It’s important to us at Eventbrite to deliver the best experience for event organisers and attendees. As our business has grown, we’ve made some changes to meet the needs of our customers around the world: 24/7 customer support, email support in multiple languages, and much more. So it made sense that we update our legal policies to make sure that they reflect how we intend to run our growing business.
Our updated policies go into effect on October 1, 2015. You can check out the full update here, but here’s a short summary.
We made it easier to read
We know it’s tough to read a long document, much less a legal one. That’s why we decided to break up our original Terms of Service and Privacy Policy into smaller policies that are applicable to the different groups of people using Eventbrite. Our new policies include:
- A Terms of Service, which contains the main legal terms applicable to all Eventbrite users
- A Terms of Use, which outlines the basic rules about using Eventbrite’s services
- A Privacy Policy covering how we collect, use, disclose, transfer and store/retain personal and non-personal information we gather from users through Eventbrite’s services
- A Cookie Policy addressing how we use cookies, pixel tags, local shared objects, web storage and other similar technologies to collect information from users through Eventbrite’s services
- A Merchant Agreement that applies only to organisers of events with paid tickets
- Our Attendee Refund Policy Requirements that applies to organisers of events with paid tickets
- Our Trademark & Copyright Policy that gives a simple step-by-step process that both users and non users can follow to file complaints about events or other content on our services that they believe infringe their rights
- Our API Terms of Use that applies only to API Developers using our Application Programming Interfaces
- Our Organiser Referral Program and Public Affiliate Marketing Program Terms, which apply only to participants in those programs
We focused on fairness and transparency
Our legal policies felt a little too one-sided for our liking. So we’ve gone through line by line and replaced phrases like “for no reason,” “without notice,” and “in our sole discretion,” with the specific reasons why we might take a certain action.
We made them globally and locally relevant
We have offices in 7 countries and have processed tickets in 180 countries, so there’s no doubt that we’re a global business. Our legal policies, however, needed some local love. So we’ve added specific terms for our EU and Australian users, and we’ll continue to deliver country-specific amendments as needed.

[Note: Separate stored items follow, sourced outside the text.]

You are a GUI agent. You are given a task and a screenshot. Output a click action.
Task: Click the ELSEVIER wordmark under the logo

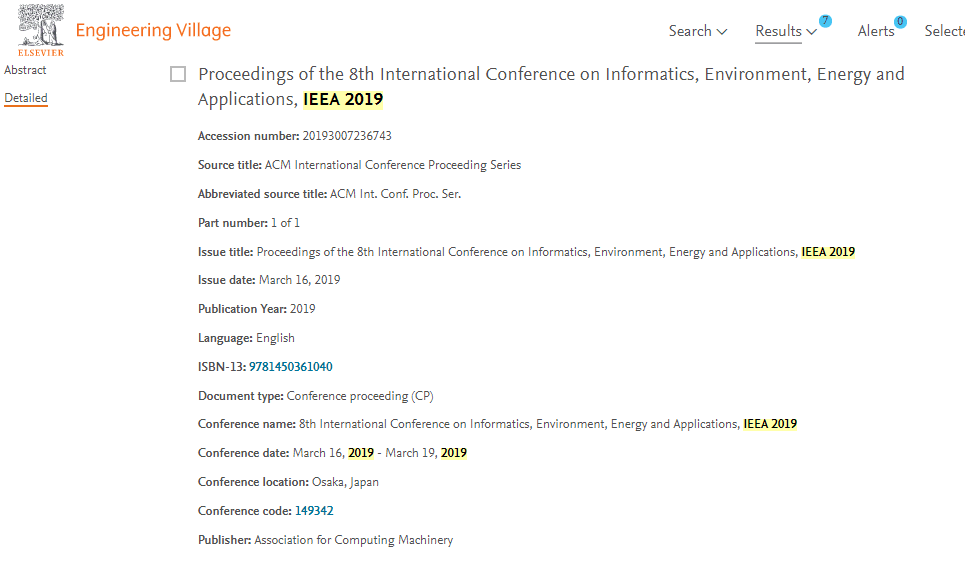[41, 53]
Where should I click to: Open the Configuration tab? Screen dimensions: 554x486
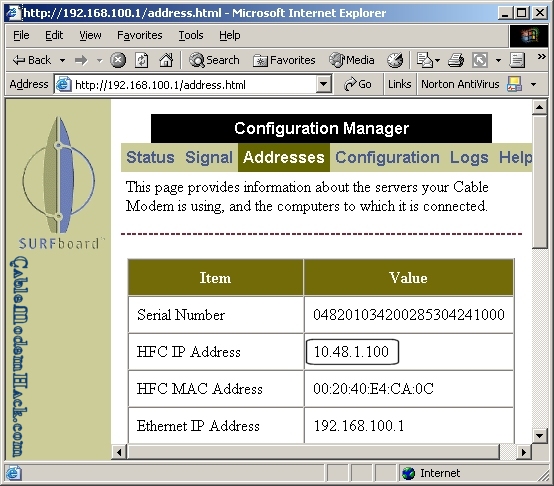[x=387, y=158]
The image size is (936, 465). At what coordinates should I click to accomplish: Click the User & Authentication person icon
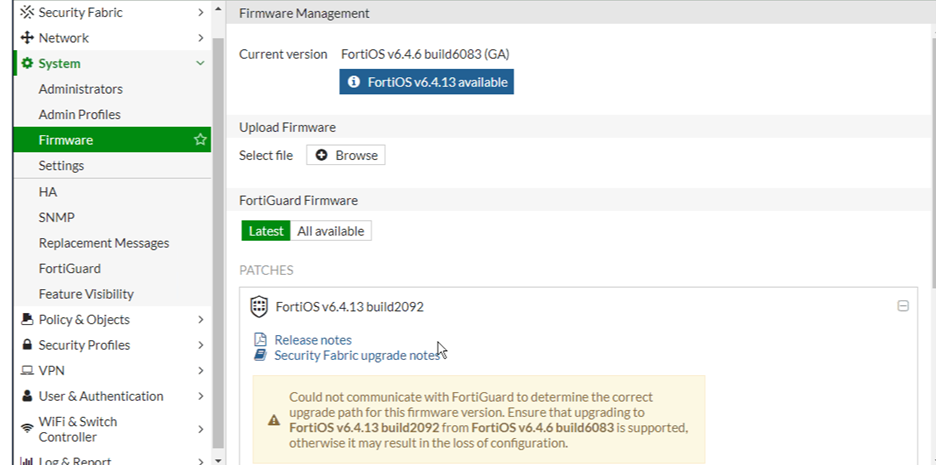point(27,396)
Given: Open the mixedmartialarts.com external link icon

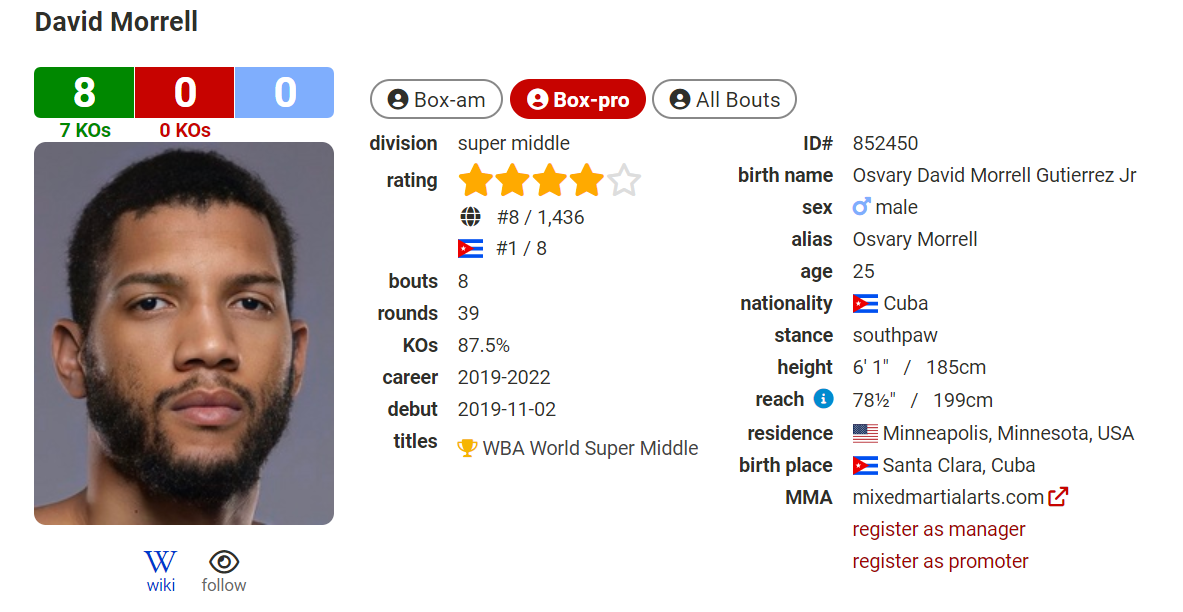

We set basic attendee refund policy requirements
We believe it’s important to build trust with your attendees when doing business on Eventbrite. That’s why we’ve published the minimum refund policy requirements that event organisers should abide by when selling tickets and registrations to event attendees on Eventbrite. Event organisers must communicate their refund policies to event attendees and these policies must comply with applicable laws and the requirements of credit card schemes. These basic requirements also set out Eventbrite’s refund review process, and when and where Eventbrite may step in and force refunds to event attendees.
Summary of changes
If you’re interested in reading more details of what we changed, we have a summary of important changes here. We encourage you to read all of our policies in their entirety, as different changes may matter more or less to you based on your situation and use of Eventbrite. If you have any questions, please don’t hesitate to contact us. Thanks!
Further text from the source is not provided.